YOUR ASSIGNMENT: Gather all lines with "agent" from the records.

PROVIDED DATA:
::::::

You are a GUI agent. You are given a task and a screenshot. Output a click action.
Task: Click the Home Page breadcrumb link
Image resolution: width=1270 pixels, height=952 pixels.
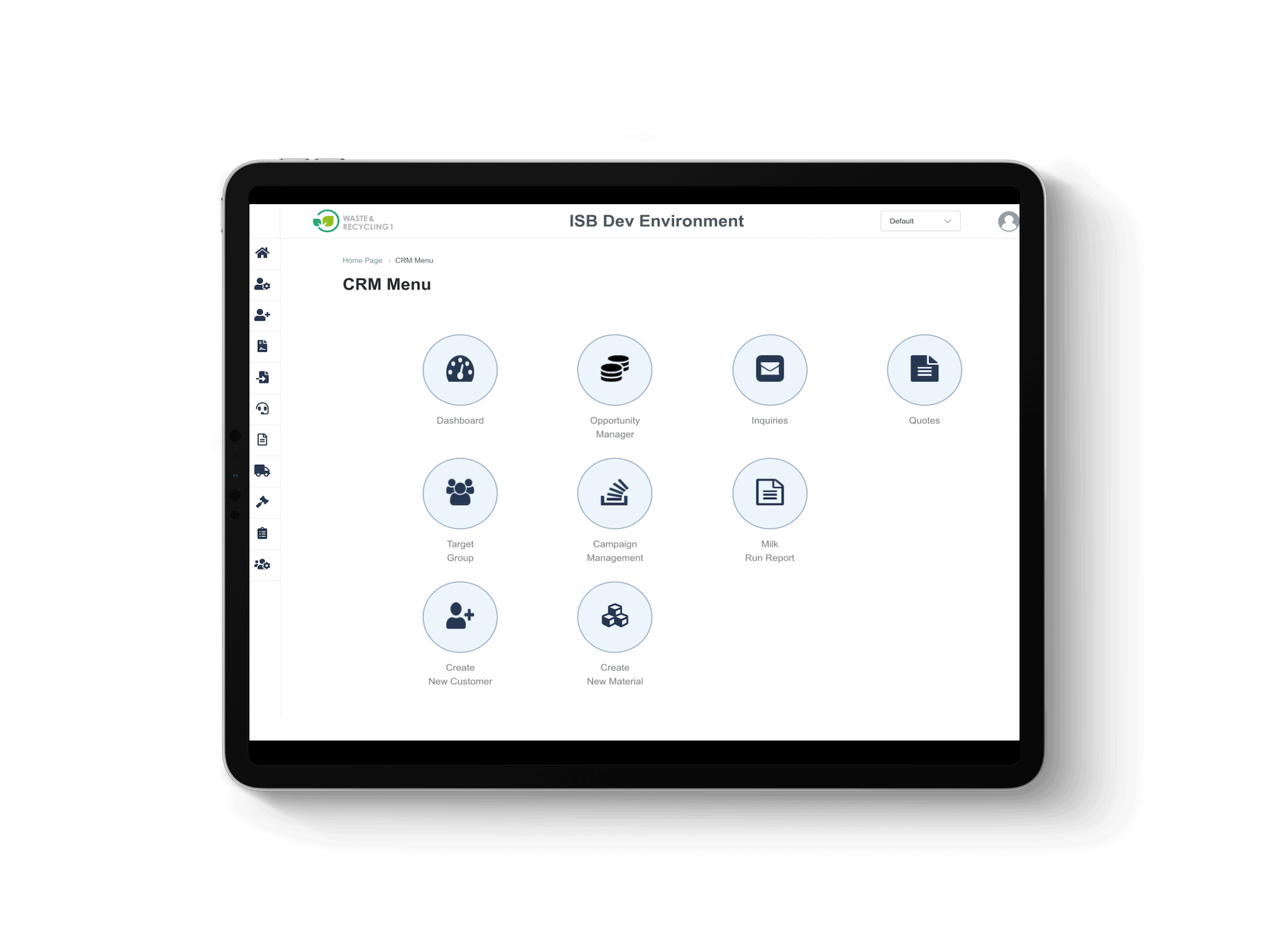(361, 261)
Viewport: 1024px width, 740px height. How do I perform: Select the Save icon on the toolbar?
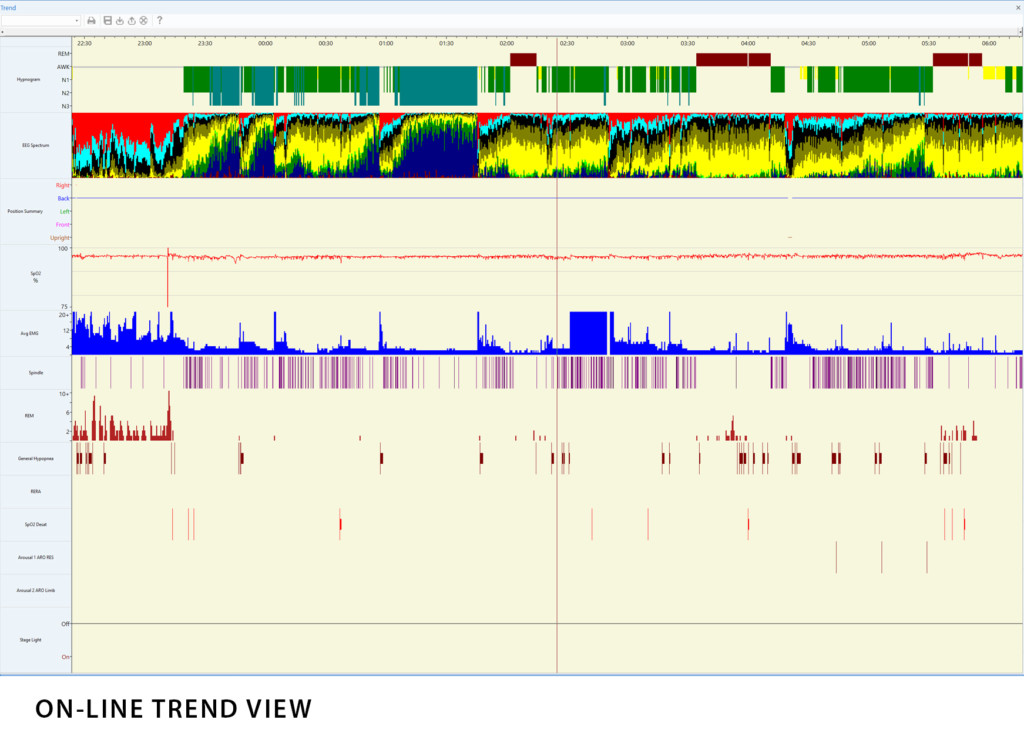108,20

::::::

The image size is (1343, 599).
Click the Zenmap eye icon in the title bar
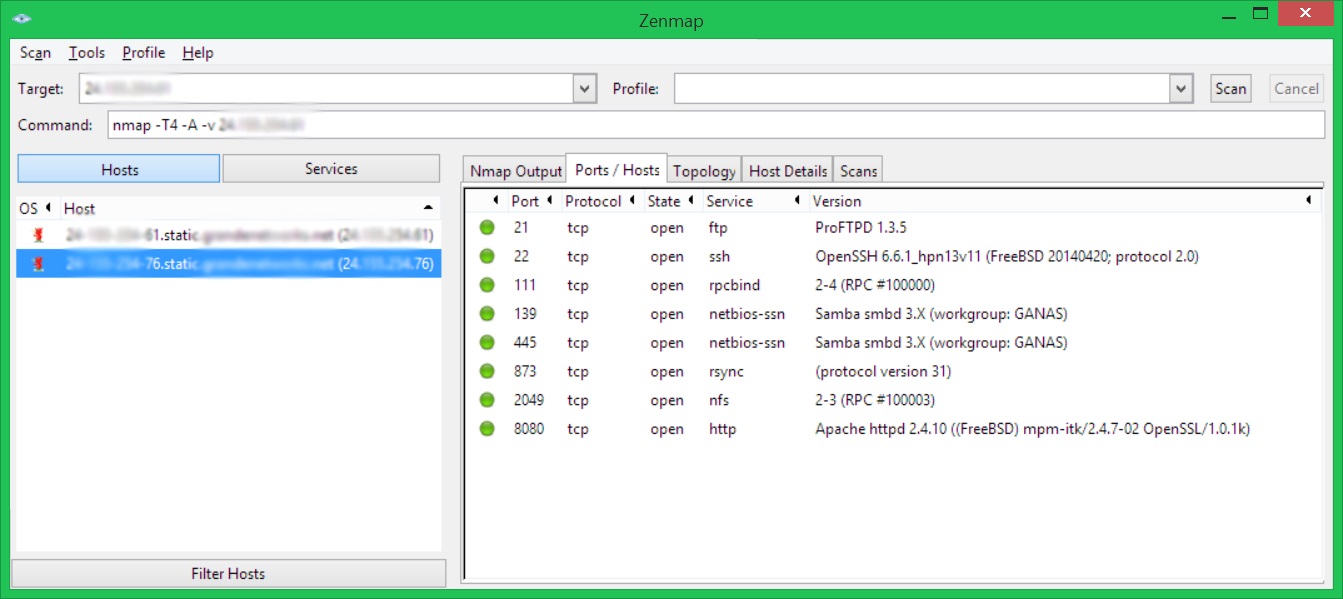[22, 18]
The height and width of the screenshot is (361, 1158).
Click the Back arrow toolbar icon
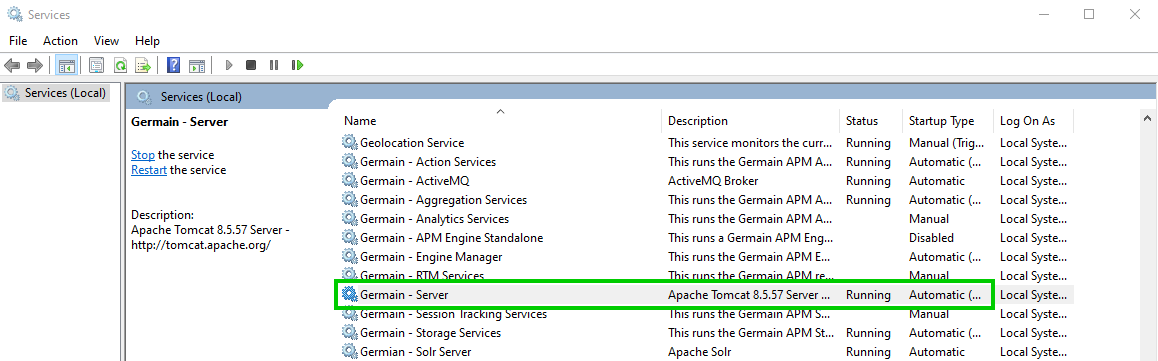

::::::

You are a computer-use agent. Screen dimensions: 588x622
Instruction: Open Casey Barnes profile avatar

::::::

EXPECTED ANSWER:
You are a GUI agent. You are given a task and a screenshot. Output a click action.
You are a computer-use agent. Screen dimensions: 588x622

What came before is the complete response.